As stated, other common causes of potential euvolemic hypoosmolality, hypothyroidism and hypocortisolism, were excluded.
It is also essential not to neglect that the patient was taking sertraline, an antidepressant that belongs to selective serotonin reuptake inhibitors (SSRIs) which are also known to cause SIADH (25, 26). However, in this case, it is unlikely for sertraline to cause acute hyponatremia since the patient has been taking it for multiple years without recent dosage changes. On the other hand, sertraline is metabolized by human cytochrome P450 (CYP) isoforms, the same as ciprofloxacin. However, ciprofloxacin is mainly metabolized by CYP1A2 and is an inhibitor of that enzyme, while sertraline is metabolized by many CYP isoforms (4, 27).
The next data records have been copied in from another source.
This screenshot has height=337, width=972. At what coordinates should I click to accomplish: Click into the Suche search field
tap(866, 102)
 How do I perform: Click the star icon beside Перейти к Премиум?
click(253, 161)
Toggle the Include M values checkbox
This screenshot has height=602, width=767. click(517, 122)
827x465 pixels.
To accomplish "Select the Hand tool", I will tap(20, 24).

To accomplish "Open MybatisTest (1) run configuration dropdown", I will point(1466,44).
Sertraline concentration is mainly affected by CYP2C8/9 and CYP2C19 inhibition. Studies have shown only minimal effect (if any) of CYP1A2 inhibition on sertraline serum concentrations (27). Therefore, ciprofloxacin use should not precipitate the rising of sertraline serum concentrations. All of the stated still advocates reported SIADH being caused by ciprofloxacin intake.
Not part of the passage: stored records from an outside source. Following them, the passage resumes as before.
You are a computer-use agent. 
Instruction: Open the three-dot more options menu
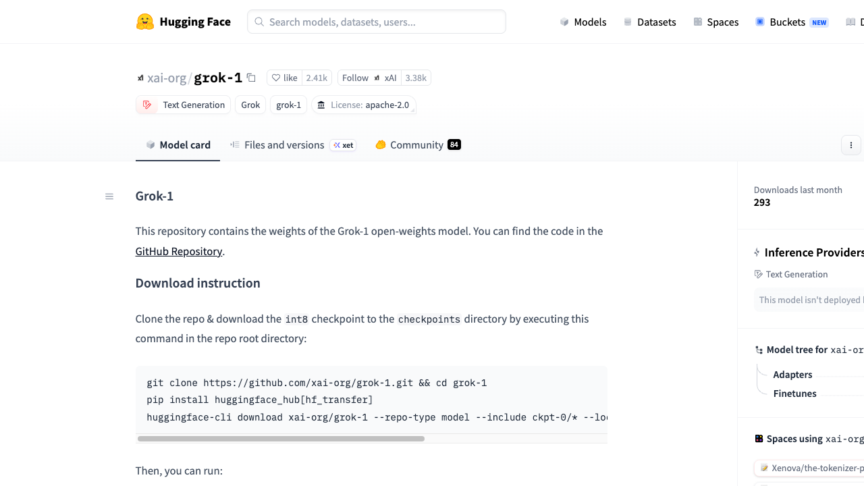coord(851,145)
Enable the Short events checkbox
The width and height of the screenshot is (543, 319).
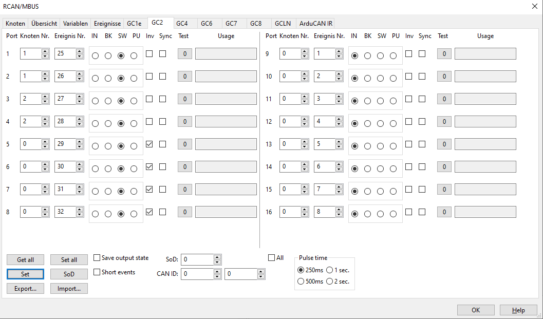click(x=97, y=272)
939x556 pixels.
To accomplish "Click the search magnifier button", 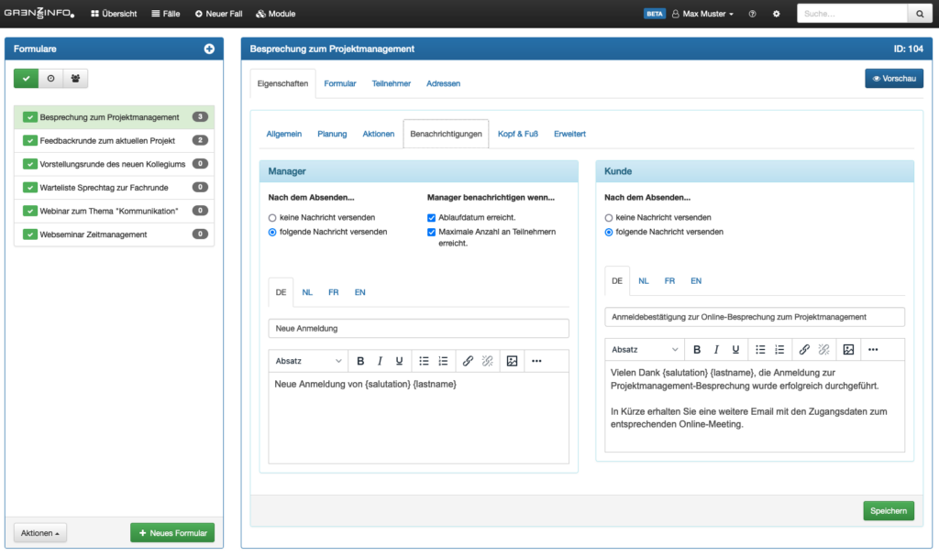I will coord(920,14).
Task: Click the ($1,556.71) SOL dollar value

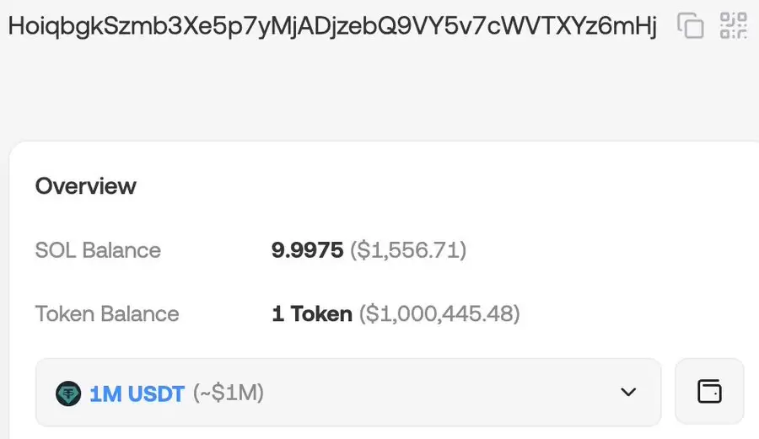Action: click(408, 250)
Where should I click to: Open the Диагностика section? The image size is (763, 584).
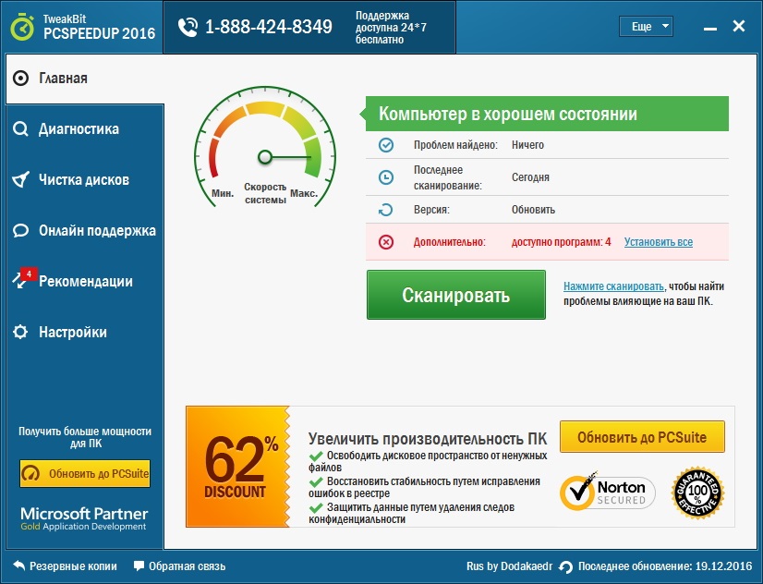pyautogui.click(x=79, y=129)
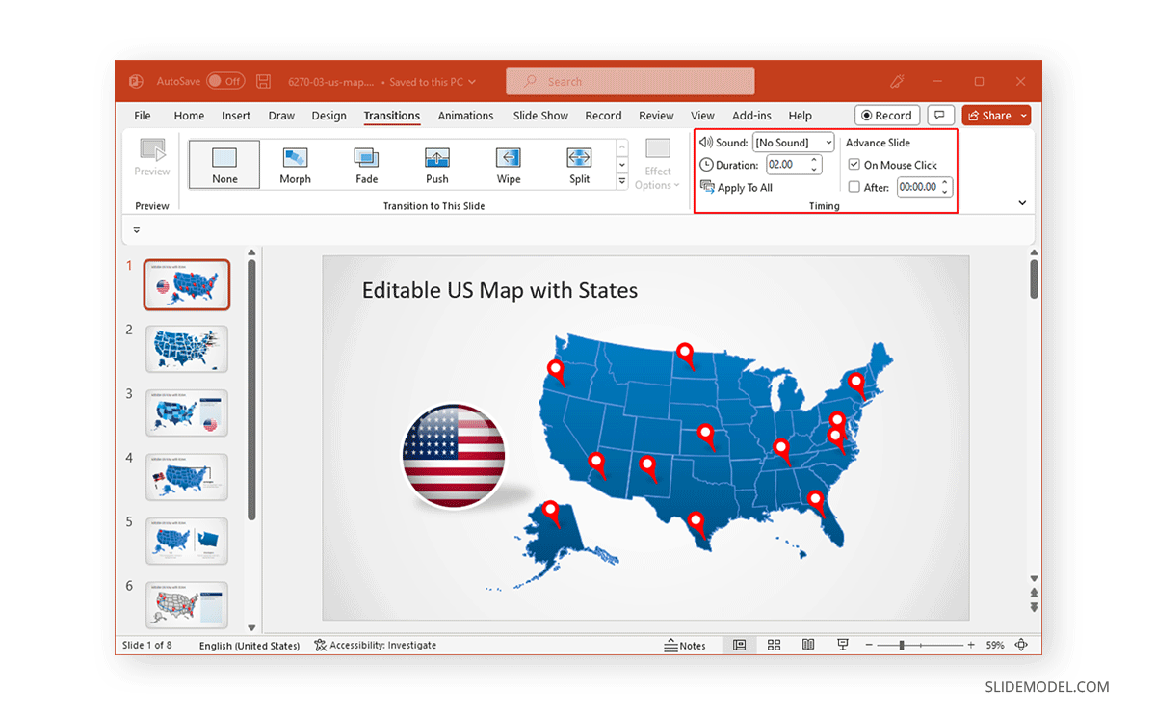Check the After timing checkbox
This screenshot has height=716, width=1156.
click(x=854, y=187)
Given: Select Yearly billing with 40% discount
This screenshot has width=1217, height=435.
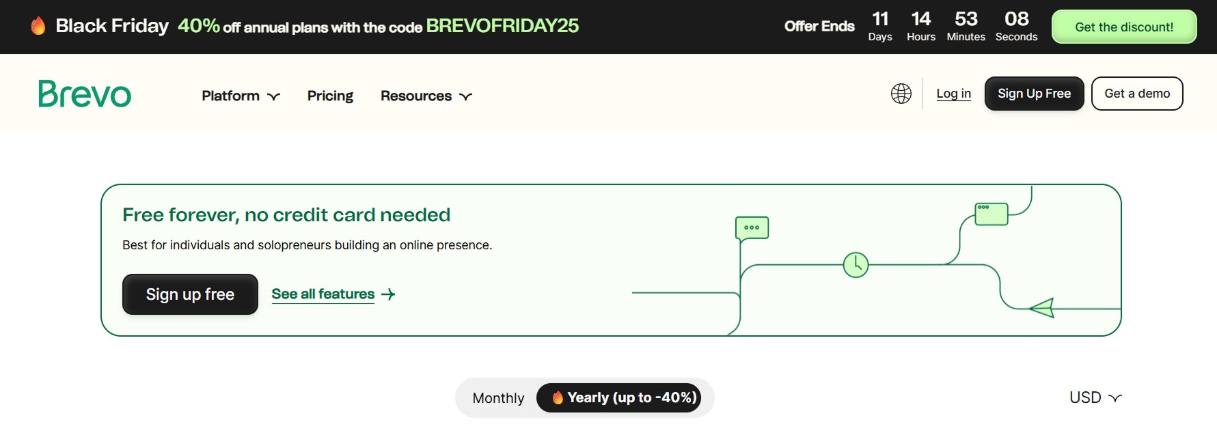Looking at the screenshot, I should click(620, 397).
The effect of ciprofloxacin on ADH secretion could be mediated by involving GABA (γ-aminobutyric acid) receptors. It has been reported that the activation of GABAergic inputs inhibits ADH-secreting neurons (28, 29). Additionally, it has recently been described that fluoroquinolones inhibit GABA receptors in the central nervous system through direct pharmacological activity (30). Since ciprofloxacin is an antibiotic that crosses the blood-brain barrier, SIADH could be caused by the proposed mechanism (4).
Considering all the previously reported cases of SIADH caused by ciprofloxacin, including this one, the duration of exposure to ciprofloxacin before developing SIADH symptoms varies between two to five days (7-9). This adverse reaction is typically observed in elderly individuals over 65 years of age (ranging from 67 to 84 years of age), as it has also been reported with other antimicrobials (31). Caution is necessary when prescribing medication to the elderly due to age-related physiological changes affecting the pharmacologic profile. Therefore, elderly patients should receive comprehensive information regarding the risk of adverse effects development, which remains low, but higher than in younger individuals. All of the reported cases had met every one of the essential criteria and some of the supplemental criteria for SIADH (3, 7-9).
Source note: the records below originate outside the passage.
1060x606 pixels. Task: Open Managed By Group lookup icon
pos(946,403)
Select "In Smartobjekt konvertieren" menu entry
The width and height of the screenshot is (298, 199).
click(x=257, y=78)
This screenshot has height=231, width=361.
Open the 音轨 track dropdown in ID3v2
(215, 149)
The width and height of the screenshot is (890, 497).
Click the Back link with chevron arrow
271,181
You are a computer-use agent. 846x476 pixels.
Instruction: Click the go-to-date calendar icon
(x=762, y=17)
Comparing the severity of clinical manifestation with other reported cases of ciprofloxacin-caused SIADH, the observed patient had mild to moderate hyponatremia, while other described patients had severe hyponatremia (serum concentrations of sodium 114 mmol/L or less), presenting with bradyphrenia, seizures, and/or coma (7-9). The motive for usually reporting only more severe cases could be that mild to moderate hyponatremia is easily overlooked as a reason for further investigation due to its tendency to resolve in the clinical course of the disease. Hence, this case is presented in order to draw the attention of clinicians in recognizing ciprofloxacin as a possible causative agent of even mild hyponatremia.
In conclusion, with this case report we want to emphasize the importance of adverse drug reactions in everyday clinical work, as they are often neglected. Fluoroquinolones, as a group of antimicrobials that are potent against many infective agents, are widely used. Therefore, special attention should be given to considering the adverse effects of this medication group.